Casado described Sanchez as “the greatest traitor to the historical continuity of Spanish democracy” and a “felon” while describing his government as illegitimate.

The National: Spanish premier Pedro SanchezSpanish premier Pedro Sanchez

He urged the PM to call a general election or his party would break off all talks with the Socialists.

Asked if the PP would push for a vote of no-confidence against Sanchez’s cabinet, Casado said: “We aren’t ruling out anything.”

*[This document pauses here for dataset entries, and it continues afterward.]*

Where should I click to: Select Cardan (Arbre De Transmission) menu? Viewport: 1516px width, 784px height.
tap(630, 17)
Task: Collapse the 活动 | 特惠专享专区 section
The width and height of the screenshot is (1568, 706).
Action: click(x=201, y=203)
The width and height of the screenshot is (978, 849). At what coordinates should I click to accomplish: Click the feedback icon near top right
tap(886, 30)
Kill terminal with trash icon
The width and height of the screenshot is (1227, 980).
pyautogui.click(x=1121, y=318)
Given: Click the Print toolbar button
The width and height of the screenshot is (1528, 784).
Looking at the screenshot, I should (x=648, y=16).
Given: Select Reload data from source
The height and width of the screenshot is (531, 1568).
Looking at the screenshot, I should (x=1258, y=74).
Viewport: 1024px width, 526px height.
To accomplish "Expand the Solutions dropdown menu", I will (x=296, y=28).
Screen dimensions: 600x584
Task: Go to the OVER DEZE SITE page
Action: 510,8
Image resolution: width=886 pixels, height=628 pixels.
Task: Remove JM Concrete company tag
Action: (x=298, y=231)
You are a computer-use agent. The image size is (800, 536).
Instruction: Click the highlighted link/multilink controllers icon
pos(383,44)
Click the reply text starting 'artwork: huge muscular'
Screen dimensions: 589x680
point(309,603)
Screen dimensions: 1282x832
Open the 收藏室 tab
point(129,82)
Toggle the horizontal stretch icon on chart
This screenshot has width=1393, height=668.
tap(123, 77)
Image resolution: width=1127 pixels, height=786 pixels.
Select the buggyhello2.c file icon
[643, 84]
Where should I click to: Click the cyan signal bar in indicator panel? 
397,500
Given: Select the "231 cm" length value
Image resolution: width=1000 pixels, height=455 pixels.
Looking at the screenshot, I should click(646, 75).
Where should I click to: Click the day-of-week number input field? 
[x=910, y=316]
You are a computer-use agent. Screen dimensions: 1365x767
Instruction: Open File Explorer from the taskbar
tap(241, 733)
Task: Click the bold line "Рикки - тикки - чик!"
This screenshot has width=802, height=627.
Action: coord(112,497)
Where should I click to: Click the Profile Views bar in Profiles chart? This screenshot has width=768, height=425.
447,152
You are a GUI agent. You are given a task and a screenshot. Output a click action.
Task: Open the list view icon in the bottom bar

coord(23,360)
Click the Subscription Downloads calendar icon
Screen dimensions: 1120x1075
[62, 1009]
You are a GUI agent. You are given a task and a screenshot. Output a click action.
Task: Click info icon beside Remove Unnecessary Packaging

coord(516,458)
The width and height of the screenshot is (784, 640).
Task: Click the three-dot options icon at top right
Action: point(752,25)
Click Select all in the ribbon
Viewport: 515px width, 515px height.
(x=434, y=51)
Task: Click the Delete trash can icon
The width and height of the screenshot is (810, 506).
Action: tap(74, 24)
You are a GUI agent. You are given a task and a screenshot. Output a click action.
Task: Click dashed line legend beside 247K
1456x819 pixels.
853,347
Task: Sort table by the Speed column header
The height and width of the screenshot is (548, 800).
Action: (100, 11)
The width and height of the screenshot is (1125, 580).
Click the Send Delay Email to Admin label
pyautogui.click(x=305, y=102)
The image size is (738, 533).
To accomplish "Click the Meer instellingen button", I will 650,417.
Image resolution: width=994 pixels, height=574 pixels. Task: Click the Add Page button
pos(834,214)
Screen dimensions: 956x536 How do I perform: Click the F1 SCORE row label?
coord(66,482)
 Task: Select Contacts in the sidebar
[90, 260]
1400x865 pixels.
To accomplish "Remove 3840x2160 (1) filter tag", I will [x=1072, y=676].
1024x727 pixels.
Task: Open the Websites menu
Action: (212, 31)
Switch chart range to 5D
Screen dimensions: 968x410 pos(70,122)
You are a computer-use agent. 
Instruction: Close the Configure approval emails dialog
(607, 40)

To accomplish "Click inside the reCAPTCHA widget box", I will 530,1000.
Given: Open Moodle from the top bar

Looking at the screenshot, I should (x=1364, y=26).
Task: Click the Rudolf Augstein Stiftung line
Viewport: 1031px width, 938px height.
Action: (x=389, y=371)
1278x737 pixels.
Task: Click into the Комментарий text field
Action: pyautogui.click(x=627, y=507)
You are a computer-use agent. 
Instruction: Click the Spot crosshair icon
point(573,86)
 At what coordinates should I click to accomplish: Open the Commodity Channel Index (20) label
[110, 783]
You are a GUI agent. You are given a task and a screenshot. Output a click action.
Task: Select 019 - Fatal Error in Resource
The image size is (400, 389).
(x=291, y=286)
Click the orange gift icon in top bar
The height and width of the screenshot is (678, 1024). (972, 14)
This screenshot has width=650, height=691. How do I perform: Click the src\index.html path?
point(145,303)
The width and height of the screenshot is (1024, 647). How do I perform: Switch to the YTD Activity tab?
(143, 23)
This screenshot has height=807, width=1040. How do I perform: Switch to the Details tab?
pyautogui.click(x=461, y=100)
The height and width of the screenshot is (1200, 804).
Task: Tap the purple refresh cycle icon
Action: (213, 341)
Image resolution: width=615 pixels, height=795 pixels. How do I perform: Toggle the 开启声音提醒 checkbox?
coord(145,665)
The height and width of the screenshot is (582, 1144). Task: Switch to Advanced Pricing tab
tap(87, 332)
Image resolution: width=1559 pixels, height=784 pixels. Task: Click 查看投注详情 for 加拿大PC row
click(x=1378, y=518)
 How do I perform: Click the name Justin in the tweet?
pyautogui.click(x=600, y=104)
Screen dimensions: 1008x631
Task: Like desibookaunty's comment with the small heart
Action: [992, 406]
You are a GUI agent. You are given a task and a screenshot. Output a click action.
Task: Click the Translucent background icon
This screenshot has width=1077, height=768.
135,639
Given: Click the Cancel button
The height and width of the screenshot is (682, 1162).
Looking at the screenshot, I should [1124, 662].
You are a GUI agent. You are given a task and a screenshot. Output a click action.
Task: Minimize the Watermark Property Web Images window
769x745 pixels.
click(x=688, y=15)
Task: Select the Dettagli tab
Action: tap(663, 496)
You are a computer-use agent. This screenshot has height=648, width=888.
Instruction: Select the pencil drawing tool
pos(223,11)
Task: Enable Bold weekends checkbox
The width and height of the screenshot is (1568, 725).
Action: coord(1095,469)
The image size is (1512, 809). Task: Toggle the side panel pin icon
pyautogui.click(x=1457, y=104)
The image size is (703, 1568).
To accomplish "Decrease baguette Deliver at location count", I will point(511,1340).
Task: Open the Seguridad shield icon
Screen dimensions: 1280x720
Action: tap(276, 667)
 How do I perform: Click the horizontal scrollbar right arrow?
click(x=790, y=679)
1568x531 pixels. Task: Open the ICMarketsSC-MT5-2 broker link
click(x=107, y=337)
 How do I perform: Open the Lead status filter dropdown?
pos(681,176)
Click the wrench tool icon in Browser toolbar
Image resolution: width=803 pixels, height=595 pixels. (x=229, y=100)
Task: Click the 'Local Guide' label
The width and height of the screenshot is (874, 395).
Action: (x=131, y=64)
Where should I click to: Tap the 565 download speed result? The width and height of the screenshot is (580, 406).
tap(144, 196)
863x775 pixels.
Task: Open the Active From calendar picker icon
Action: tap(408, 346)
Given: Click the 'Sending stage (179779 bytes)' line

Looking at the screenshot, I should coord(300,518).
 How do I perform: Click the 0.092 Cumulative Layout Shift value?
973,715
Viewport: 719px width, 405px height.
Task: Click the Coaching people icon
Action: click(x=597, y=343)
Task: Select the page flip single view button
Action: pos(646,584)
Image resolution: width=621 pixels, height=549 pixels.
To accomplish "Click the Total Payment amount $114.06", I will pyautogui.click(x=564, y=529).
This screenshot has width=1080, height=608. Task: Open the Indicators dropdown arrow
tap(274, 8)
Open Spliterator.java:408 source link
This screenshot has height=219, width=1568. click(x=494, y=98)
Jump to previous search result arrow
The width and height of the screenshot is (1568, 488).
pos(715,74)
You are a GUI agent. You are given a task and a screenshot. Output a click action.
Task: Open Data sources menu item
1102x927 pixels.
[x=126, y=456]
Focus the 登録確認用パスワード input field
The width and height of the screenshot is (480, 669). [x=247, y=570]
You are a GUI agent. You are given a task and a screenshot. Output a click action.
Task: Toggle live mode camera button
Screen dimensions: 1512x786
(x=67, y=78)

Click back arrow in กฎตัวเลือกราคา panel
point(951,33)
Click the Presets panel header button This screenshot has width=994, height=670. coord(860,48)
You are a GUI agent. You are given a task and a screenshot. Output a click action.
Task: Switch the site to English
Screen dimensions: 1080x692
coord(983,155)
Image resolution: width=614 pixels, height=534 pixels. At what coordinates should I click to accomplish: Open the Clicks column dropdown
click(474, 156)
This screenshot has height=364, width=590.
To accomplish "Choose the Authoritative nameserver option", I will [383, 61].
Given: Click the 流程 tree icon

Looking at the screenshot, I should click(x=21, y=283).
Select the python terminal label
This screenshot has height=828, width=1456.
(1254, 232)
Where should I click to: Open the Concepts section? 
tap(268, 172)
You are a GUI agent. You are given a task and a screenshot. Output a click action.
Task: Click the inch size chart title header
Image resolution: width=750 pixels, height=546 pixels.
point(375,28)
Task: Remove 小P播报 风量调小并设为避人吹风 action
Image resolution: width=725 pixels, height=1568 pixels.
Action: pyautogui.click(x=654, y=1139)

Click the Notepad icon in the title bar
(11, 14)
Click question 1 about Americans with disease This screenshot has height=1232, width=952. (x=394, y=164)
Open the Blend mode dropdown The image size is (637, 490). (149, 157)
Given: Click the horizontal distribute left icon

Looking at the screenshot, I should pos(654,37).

However, Josep Borrell, the unionist Catalan who is Spain’s foreign minister, defended his boss on Twitter: “Neither the Spanish Constitution, nor the Treaties of the #UniónEuropea, nor the international law, protect the secession of #Cataluña. To seek to negotiate a supposed right to self-determination as a counterpart to the approval of budgets is a categorical absurdity.

“The accusations [against Sanchez] of high treason and felony … are absolutely unjustified and unacceptable. Not only do they show a total lack of sense of state but also a sense of reality and sanity.

“This space of dialogue between representatives of the Catalan political parties does not affect at all the institutions of the State or the relations between the government and the Generalitat [Catalan Government], which continue to be developed in the current legal framework.”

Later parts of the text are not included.